SUPPLIED DATA:
________________________

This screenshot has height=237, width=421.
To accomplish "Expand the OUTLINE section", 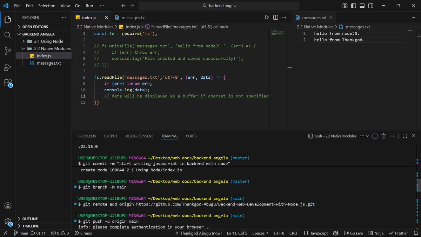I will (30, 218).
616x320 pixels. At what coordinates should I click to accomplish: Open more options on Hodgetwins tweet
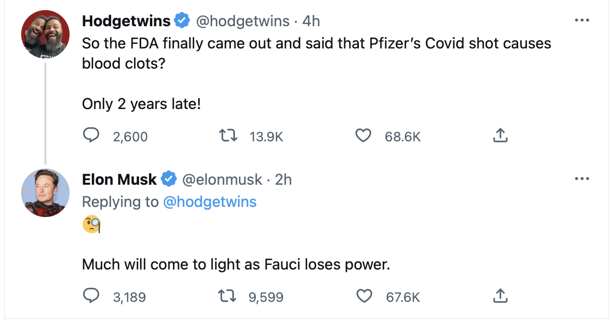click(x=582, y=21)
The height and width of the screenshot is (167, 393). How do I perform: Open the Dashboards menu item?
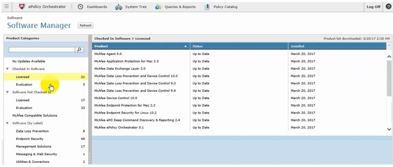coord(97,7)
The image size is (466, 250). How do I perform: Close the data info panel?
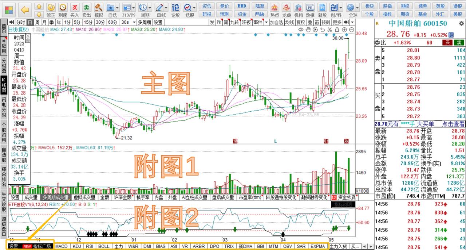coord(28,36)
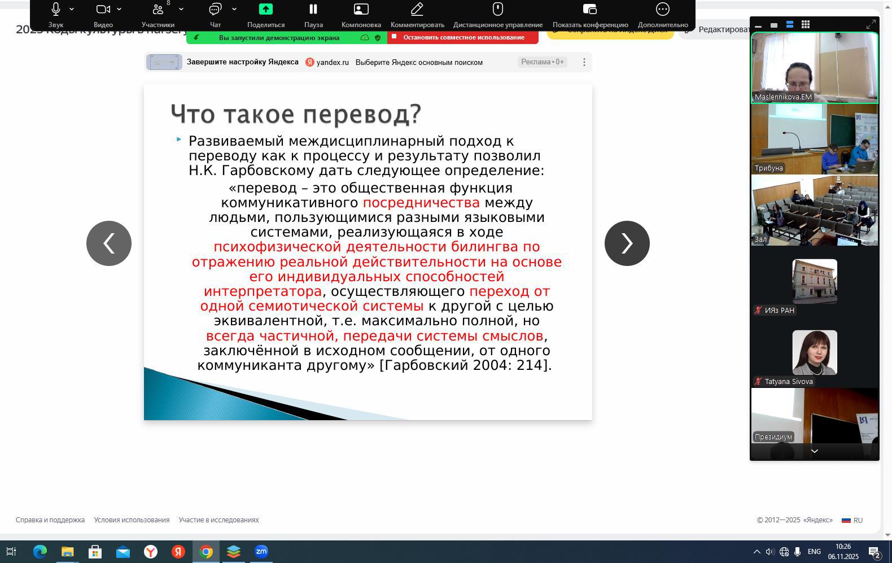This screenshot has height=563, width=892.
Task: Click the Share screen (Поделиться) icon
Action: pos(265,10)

________________________

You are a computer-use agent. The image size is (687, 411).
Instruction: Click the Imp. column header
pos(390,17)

________________________

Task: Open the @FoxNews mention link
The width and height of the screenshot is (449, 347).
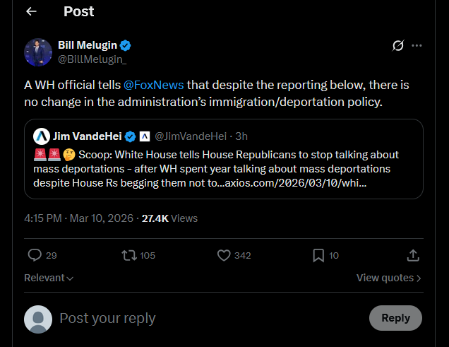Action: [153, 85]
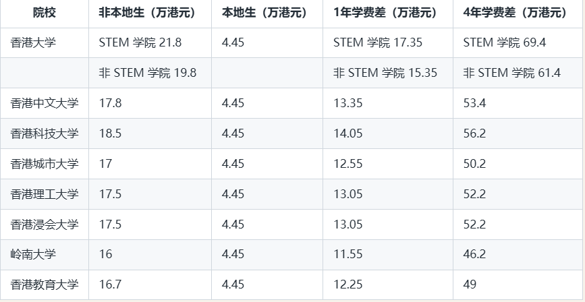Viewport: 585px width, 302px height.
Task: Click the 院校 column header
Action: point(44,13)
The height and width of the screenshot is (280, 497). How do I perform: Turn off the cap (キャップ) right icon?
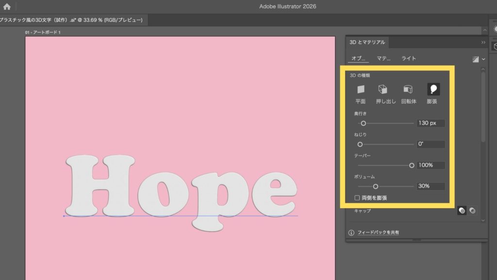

________________________

PROBLEM:
Look above for the line containing "The width and" and the line containing "The height and width of the screenshot is (280, 497).", then reproduce both and everything between them exactly, pictures omitted.

TASK OUTPUT:
The width and height of the screenshot is (449, 347).
Action: [153, 85]
Viewport: 585px width, 302px height.
Task: Click the 院校 column header
Action: point(44,13)
The height and width of the screenshot is (280, 497). How do I perform: Turn off the cap (キャップ) right icon?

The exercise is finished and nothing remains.